Download the Workshop scripts

This free training is segmented into several separate lessons:

  1. Lesson 1 – Agenda (6:02)
    Brian’s introduction and tutorial agenda plus a brief history of Oracle clustering (parallel server) and the problems associated with disk pinging.
  2. Lesson 2 – Demonstration: Cache Fusion in Action (5:20)
    Learn how Oracle RAC Cache Fusion really works. Brian Peasland demonstrates, with v$statname, v$sesstat and Oracle trace (dbms_monitor.session_trace_enable) cache fusion in action.
  3. Lesson 3 – Demonstration Understanding Global Cache Statistics and Trace Output (9:13)
    A continuation of the cache fusion demonstration, with a detailed look at session statistics and the raw trace file contents. You will learn about the “gc” wait events (Global Cache) including ‘gc current block 2-way’ and ‘gc cr multi block request’.
  4. Lesson 4 – demonstration: Global Cache Current Transfer vs Consistent Read Transfer (4:38) (click on video below)
    Learn the difference between a current block and a consistent read block.
  5. Lesson 5 – 2-Way vs 3-Way Block Transfers (4:07)
    Brian demonstrates 2-Way vs 3-Way Block Transfers including a description of master, holders and requestors.
  6. http://youtu.be/Krs4qFnbLLc (2:03)
    Oracle ACE and author Brian Peasland provides a summary of the “How Oracle RAC Cache Fusion Works” tutorial.

Date: Oct 19, 2015

NOTE: Some corporate firewalls will not allow videos hosted by YouTube.

Transcript

Lesson 4 – demonstration: Global Cache Current Transfer vs Consistent Read Transfer

How Cache Fusion Really Works Part 4 of 6

 

>> Brian:  The next thing I want to talk about is the difference between a current block and consistent read block. 

 

In our example that we’ve seen so far, a user on instance one just read the data. And on instance two, another user just read the data. There was no data being changed.

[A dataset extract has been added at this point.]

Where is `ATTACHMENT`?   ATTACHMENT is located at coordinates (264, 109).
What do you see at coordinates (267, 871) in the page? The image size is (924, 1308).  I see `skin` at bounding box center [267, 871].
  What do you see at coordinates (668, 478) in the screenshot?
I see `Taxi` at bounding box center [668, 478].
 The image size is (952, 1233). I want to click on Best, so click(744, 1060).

Because data was not modified, the user on instance two could obtain the most recent or, in other words, the most current version of that block. Hence, the global cache current wait event. 

 

What I’m going to do is bounce the instances. 

 

[pause]

 

Now that the instances are bounced, I’ll start them up. The big reason I do this is just to make sure we’re starting with a clean slate, fresh from scratch so that nothing else influences our analysis. Now I’ll go back into SQL Plus and I’m going to update one row in this table. 

 

[pause]

 

We’ll just verify that result. 

 

[pause]

 

And there it is. But I have yet to commit the changes from this session. So only this session can see that change. If I go over to the other instance and this time I’m going to start a trace in my session –

 

[pause]

 

And let’s look at that value. Here it says the owner is system, not Scott. This is Oracle’s consistent read mechanism in play. Any session is not allowed to see uncommitted changes to the data. This is true on single instance as well as Oracle RAC. Oracle RAC has to follow those same rules. What Oracle does under the covers is it uses the information in the UNDO table space to create an image of that block before the change occurred and Oracle then takes that consistent read image and transfers it via Cache Fusion as a global cache transfer. 

 

Now let’s look at my trace file. 

 

[pause]

 

We’ll look at the wait events here and we can see the three wait events of interest are all global cache transfers because the wait event name starts with GC. The first block is still a current transfer because the index block has not changed. But notice that third one, now we see a global cache CR wait event and this is a global cache consistent read wait event. It’s still on the same file and it’s still on the same block of that file. 

 

Hopefully this explains the difference between a global cache current and a global cache consistent read transfer. Remember that a global cache current transfer is Cache Fusion transferring the current image because the block has no uncommitted changes. When there are uncommitted changes, Cache Fusion will ship a global cache consistent read image instead as our demonstration has shown.